FOLKLORE D'ORMANTES

Le soir tombait. Absorbé par ses travaux de couture, Lucien n'avait pas remarqué le déclin du soleil. Il en avait même oublié de manger, mais l'essentiel était fait : la toile du ballon était pratiquement remise en état. Il se sentait un peu mieux, à présent. C'était sa sortie de secours.
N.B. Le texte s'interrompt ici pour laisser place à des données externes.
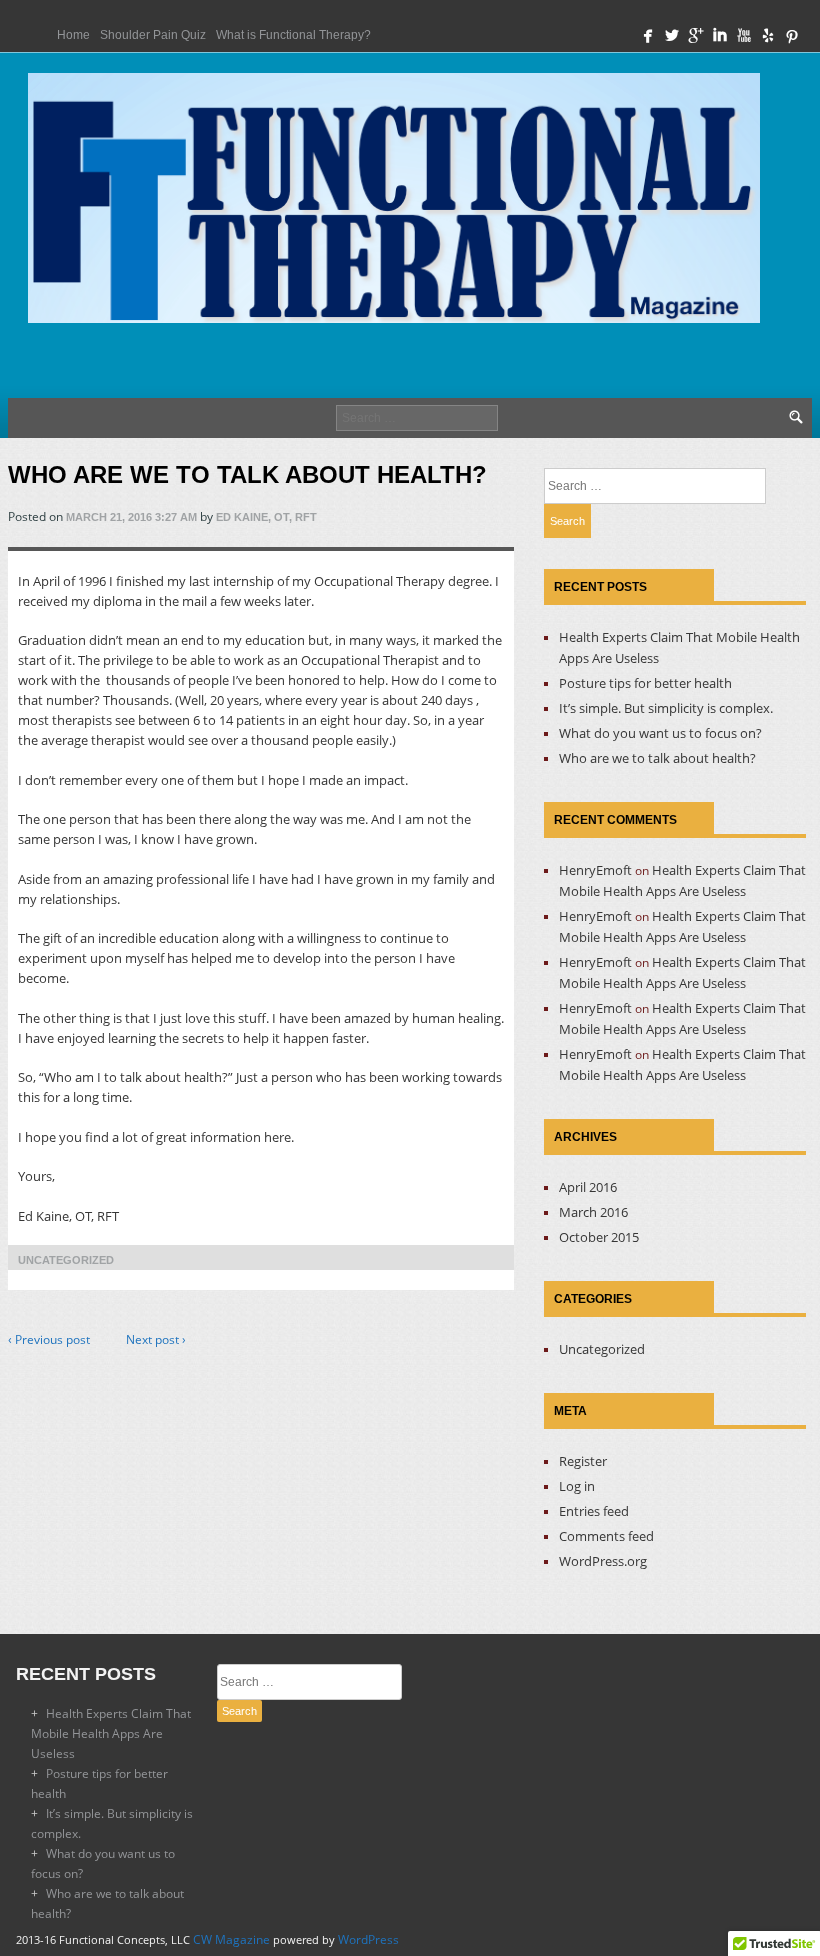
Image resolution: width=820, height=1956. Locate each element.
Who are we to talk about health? (657, 758)
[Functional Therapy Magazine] (393, 203)
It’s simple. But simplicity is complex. (666, 708)
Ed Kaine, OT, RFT (266, 517)
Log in (577, 1486)
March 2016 (593, 1212)
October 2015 (599, 1237)
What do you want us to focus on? (660, 733)
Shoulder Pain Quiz (153, 35)
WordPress (368, 1939)
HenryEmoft (595, 870)
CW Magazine (231, 1939)
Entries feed (594, 1511)
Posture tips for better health (645, 683)
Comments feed (606, 1536)
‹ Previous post (49, 1339)
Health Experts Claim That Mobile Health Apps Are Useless (111, 1733)
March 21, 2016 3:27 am (131, 517)
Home (73, 35)
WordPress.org (603, 1561)
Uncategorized (66, 1260)
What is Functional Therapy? (293, 35)
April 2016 (588, 1187)
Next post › (156, 1339)
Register (583, 1461)
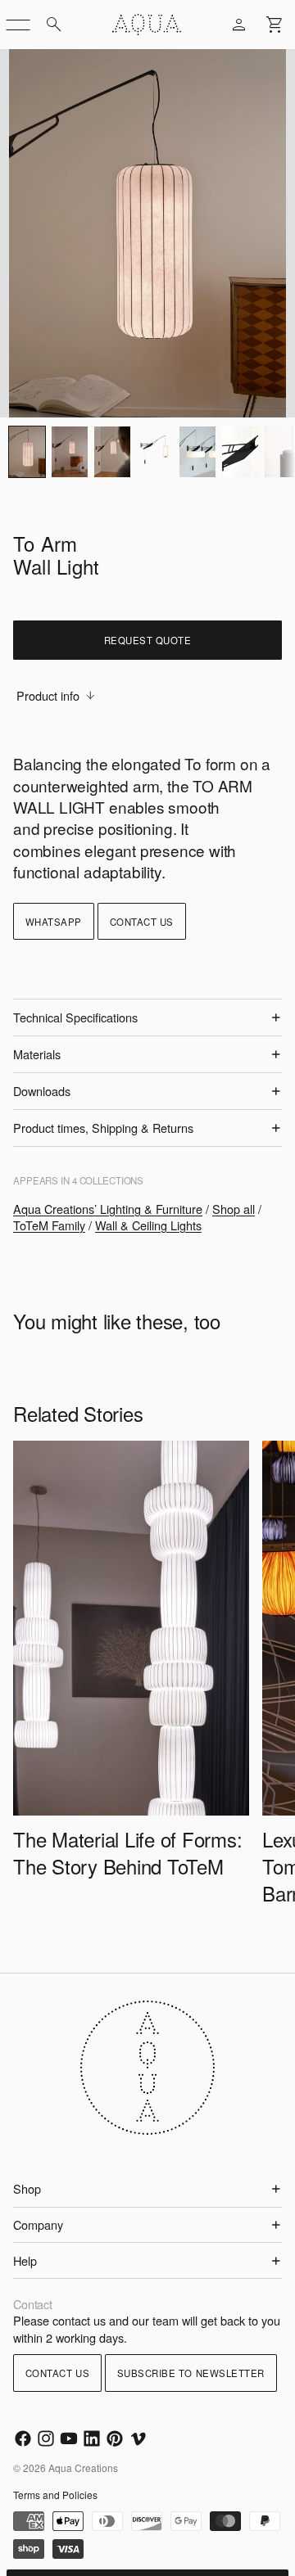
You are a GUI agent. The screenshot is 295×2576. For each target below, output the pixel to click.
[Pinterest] (115, 2438)
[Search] (54, 25)
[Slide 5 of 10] (197, 451)
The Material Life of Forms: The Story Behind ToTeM (128, 1852)
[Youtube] (69, 2438)
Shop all (233, 1208)
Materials (37, 1053)
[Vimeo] (138, 2438)
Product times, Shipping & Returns (103, 1127)
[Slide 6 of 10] (240, 451)
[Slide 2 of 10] (70, 451)
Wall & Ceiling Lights (148, 1225)
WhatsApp (53, 921)
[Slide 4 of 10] (155, 451)
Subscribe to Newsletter (191, 2373)
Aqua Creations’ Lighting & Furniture (107, 1208)
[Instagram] (46, 2438)
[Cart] (275, 25)
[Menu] (18, 24)
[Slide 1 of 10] (27, 451)
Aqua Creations (83, 2467)
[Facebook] (23, 2438)
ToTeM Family (49, 1225)
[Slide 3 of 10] (112, 451)
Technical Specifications (75, 1017)
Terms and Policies (55, 2495)
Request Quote (148, 640)
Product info (47, 695)
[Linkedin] (92, 2438)
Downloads (41, 1090)
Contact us (142, 921)
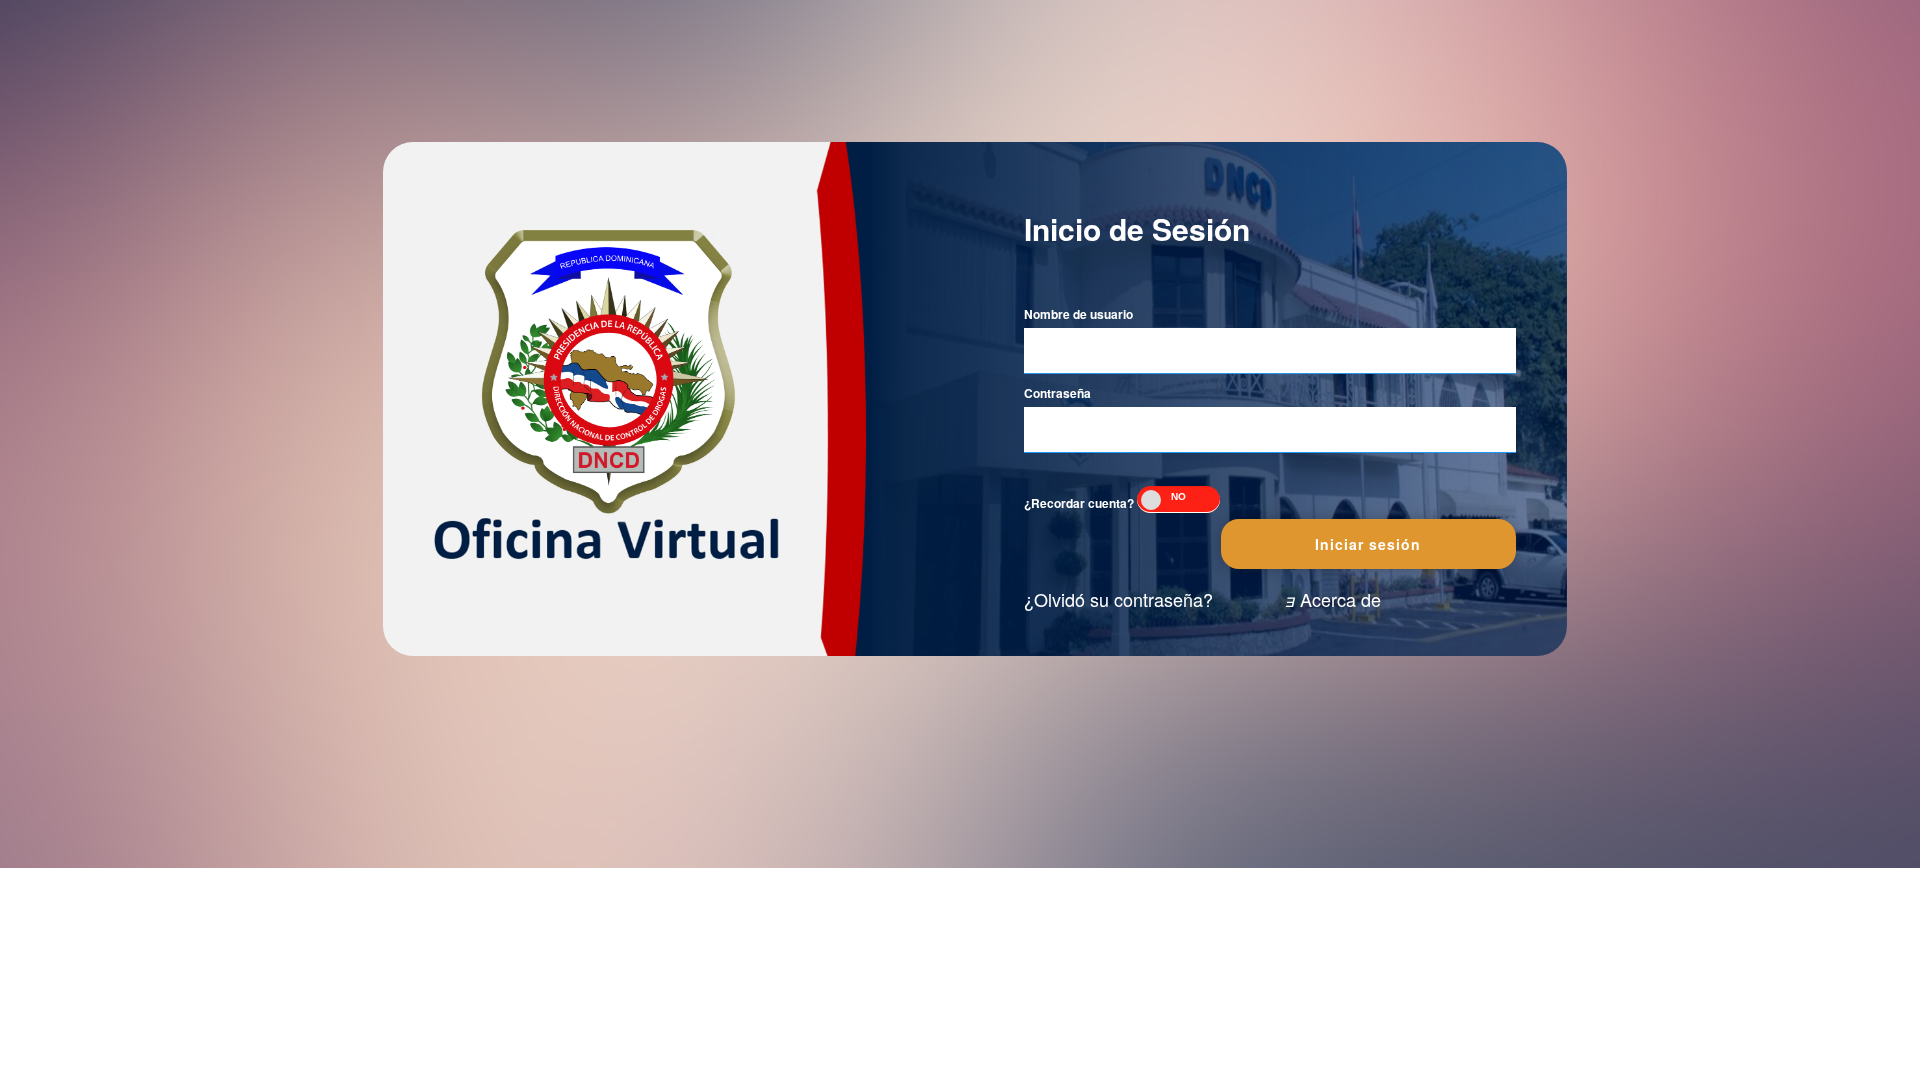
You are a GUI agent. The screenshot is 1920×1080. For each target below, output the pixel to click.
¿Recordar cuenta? (1079, 503)
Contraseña (1057, 393)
Quand il ressortit, le ciel s'empourprait déjà, soufflant à travers Ormantes de vastes langues d'ombre. Partout, de longues phalanges de nuit manœuvraient entre les maisons, comme en une manière d'invasion rampante. Si tard, déjà ? Il n'avait pas pour habitude de laisser les ténèbres pénétrer aussi avant dans la place, et il allait devoir doubler la cadence pour rattraper le temps perdu.

Une à une, les lueurs d'Ormantes furent ravivées. Dans les logis déserts, les lampes à huile se remirent à brûler. Armé de son échelle et de son porte-flamme, Lucien faisait en courant le tour de l'enceinte, se penchant par-dessus la palissade pour rallumer les torches fixées sur la paroi extérieure. Dehors, dans les arbres, quelque chose grondait. Il espérait que ce n'était que le vent.

La sempiternelle mise en scène s'ébranlait une nouvelle fois, pour une énième représentation. Mais à présent que le secret était éventé, le charme allait-il encore opérer ? La nuit à venir serait décisive. Entrant dans chaque demeure, Lucien plaçait aux fenêtres les mannequins de bois qu'il animait ensuite, à la lumière des lampes, par un système de poulies et de cordages. Actionnant des ficelles adroitement disposées, il faisait remuer d'en bas les pantins articulés qu'il avait postés sur les plates-formes au sommet des tours de guet. Certains agitaient même des torches, singeant avec une raideur grossière les signaux lumineux que s'envoyaient autrefois les veilleurs au long de leurs nuits interminables. De ces veilleurs, Lucien était le dernier.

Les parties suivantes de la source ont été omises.